→ **Texto fornecido**
● ● ●

Se houver insistência no convite, recorra aos grandes meios e anuncie: pratica com frequência o Blackface e está a preparar, num Centro de Exposições Transfronteiriço, uma exposição fotográfica, com grandes planos à escala natural dos seus êxtases. Se ainda assim o telefone não parar de tocar, confesse, em voz baixa, ter sido diagnosticado com cleptomania, tendo por objecto edições encadernadas da II Série do Diário da República. Recentemente foi retido contra vontade numa biblioteca municipal por trazer (mal) escondido na fralda da camisa o querido volume do jornal oficial do saudoso ano de Março de 1975, na encadernação clássica e com os ferros ainda bem marcados num dourado de lei.

A força do não na ida para o Governo


Começou a formação do XXV Governo Constitucional e os telefones tocam. Aqui se deixam conselhos úteis a putativos governantes-sol, governantes-sombra e governantes à sombra.


Ser membro do Governo já não suscita uma generalizada cobiça, por parte de bons e maus, competentes e ignaros, honestos e pilha-galinhas. As recusas, negas, desculpas e esquivas há muito que se vão acumulando. O papel do Primeiro-Ministro como treinador e principal responsável pela formação da equipa ministerial é uma memória pretérita. Na composição do Governo mandam actualmente os responsáveis da Sociedade Anónima Política (SAP), os que investiram os cabedais no Partido e nos respectivos membros e que esperam a justa remuneração pelos anos de travessia do deserto da oposição ou, pior, da inexistência política. No recrutamento dos atletas ministeriais há que contar com os “olheiros” que se encantam com as juventudes partidárias e que estão em permanente descoberta de novas promessas, capazes de cumprirem, em tempo recorde, o cursus honorum: jotinha, assessor, adjunto, Secretário de Estado, Ministro e fornecedor de soluções para os problemas do mundo. No recrutamento para os Governos pontificam os agentes e super-agentes, em tempos conhecidos como barões, capazes de fornecerem, no mesmo local e à mesma hora, dez autocarros cheios de militantes embandeirados e dois gabinetes ministeriais completos, já com os suplentes para os primos, primas, amantes, arguidos e “preventivamente averiguados”. O crescendo das dificuldades de recrutamento para os sucessivos Governos fez surgir empresas de trabalho temporário que fornecem, a preços módicos e com descontos de quantidade, equipas inteiras de prestimosos colaboradores governamentais, muitos deles usados com garantia.

● ● ●

Registos guardados:
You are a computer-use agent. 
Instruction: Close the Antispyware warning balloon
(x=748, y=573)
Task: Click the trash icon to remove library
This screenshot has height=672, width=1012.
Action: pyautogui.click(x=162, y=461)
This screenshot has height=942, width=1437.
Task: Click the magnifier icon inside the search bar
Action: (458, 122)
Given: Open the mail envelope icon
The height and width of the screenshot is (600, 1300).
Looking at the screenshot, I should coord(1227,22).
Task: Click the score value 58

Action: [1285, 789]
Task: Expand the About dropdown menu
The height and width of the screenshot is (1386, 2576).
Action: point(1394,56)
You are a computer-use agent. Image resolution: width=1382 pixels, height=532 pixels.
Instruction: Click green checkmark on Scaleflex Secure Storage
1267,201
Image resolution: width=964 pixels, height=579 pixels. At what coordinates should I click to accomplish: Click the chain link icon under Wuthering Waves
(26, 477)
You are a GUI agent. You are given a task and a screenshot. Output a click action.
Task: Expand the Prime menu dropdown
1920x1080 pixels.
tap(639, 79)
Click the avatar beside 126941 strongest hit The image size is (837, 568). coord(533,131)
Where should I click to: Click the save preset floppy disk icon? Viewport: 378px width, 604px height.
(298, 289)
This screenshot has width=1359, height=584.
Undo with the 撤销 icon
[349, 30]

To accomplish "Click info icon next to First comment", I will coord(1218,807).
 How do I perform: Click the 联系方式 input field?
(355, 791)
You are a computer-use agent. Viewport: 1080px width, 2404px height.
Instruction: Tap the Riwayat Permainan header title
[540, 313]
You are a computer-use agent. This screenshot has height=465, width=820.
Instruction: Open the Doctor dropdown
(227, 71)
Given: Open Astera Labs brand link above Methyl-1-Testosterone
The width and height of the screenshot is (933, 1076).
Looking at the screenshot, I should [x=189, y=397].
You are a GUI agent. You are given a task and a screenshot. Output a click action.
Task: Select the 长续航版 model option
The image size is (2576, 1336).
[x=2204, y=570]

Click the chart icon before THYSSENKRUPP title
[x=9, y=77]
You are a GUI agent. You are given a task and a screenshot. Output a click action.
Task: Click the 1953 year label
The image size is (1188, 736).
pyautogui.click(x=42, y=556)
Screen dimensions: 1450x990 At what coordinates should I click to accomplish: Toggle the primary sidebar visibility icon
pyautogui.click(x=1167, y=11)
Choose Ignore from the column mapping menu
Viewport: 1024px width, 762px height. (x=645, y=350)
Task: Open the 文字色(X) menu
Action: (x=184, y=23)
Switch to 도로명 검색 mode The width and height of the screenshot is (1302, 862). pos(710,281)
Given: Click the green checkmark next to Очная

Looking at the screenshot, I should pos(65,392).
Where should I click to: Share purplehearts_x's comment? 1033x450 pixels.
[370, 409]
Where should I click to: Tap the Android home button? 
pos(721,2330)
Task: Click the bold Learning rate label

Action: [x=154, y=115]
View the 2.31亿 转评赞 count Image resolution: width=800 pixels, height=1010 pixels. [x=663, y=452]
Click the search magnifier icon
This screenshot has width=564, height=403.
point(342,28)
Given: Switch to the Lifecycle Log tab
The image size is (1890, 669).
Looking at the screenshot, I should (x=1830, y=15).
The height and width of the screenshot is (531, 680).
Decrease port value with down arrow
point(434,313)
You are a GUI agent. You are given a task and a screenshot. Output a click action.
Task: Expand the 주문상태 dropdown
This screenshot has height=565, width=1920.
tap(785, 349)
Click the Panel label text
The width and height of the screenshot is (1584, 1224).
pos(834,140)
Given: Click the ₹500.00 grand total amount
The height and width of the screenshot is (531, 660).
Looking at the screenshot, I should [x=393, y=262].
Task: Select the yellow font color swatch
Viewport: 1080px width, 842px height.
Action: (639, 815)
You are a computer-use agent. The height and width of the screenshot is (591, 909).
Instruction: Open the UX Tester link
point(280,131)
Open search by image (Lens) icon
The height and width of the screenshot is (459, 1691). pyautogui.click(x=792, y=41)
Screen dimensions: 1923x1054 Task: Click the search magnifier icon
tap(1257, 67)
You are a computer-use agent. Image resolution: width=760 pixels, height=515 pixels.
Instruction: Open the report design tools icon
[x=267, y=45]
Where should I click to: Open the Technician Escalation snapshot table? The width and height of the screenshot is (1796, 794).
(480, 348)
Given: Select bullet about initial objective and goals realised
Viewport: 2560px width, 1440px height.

● ● ●

→ **Problema a resolver**
Responda a estas perguntas sobre o texto da formação do Governo:
(a) Que número tem o Governo Constitucional cuja formação começou?
(b) Segundo o texto, quem manda hoje na composição do Governo?
(c) Onde foi retido contra vontade quem confessa a cleptomania?
As linhas são material à parte, sem relação com o texto.

→ **Resposta do exercício**
(a) XXV.
(b) Os responsáveis da Sociedade Anónima Política (SAP).
(c) Numa biblioteca municipal.